● **Document section**:
Honda Insight Forum banner

1 - 9 of 9 Posts

·
Engine-Off-Coast
Joined
·
1,431 Posts
Discussion Starter #1 (Edited)
So I got some and installed them. This is a super simple mod, took less than an hour.

I got these by Raybestos:
Raybestos H6001 Professional Grade Disc Brake Pad Drag Reduction Clip


Tools:
C-Clamp
12mm Socket
19mm Socket



1: Get the wheel off. (19mm)




2: Loosen this top bolt (12mm), but leave it in. Remove the lower bolt.




3: Raise the caliper out of the way above the hub assembly, and then clamp the pads to the rotor with a C-Clamp.




4: Install the clips. Make sure the ends of the clips end up in these little notches, otherwise they aren't in position properly. The wishbone part of the spring will be elevated pointing towards the centre of the brake pads.

● **The data**:
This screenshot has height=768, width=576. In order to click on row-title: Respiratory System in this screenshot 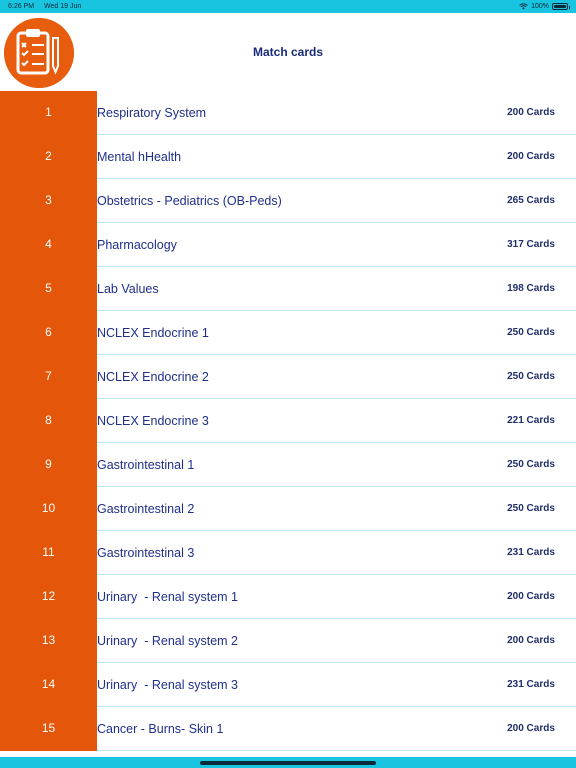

● **Work task 1**:
Reproduce the portion of the brake clip installation post between "So I got some" and "wheel off. (19mm)", inclusive.
● **Work task 2**:
Answer the following from the brake clip installation post, one per line.
(a) What socket size is used to take the wheel off?
(b) Which brand made the clips that were installed?
(c) What tool holds the pads against the rotor?
● **Work task 3**:
Carry on with the brake clip installation post, beginning right after its final sentence.

● **Task output 1**:
So I got some and installed them. This is a super simple mod, took less than an hour.

I got these by Raybestos:
Raybestos H6001 Professional Grade Disc Brake Pad Drag Reduction Clip


Tools:
C-Clamp
12mm Socket
19mm Socket



1: Get the wheel off. (19mm)

● **Task output 2**:
(a) 19mm
(b) Raybestos
(c) A C-Clamp

● **Task output 3**:
Once both clips are in just put everything back together and do the other side.
 

·
Administrator
Joined
·
10,718 Posts
Nice pics... The HCH1 Civic has them as standard IIRC..

Where did you get your clips? Part No?

Thanks
 

·
Registered
Joined
·
2,009 Posts
Nice pics... The HCH1 Civic has them as standard IIRC..
For some reason, I thought that the manual transmission Insight had something similar as standard whereas the CVT did not.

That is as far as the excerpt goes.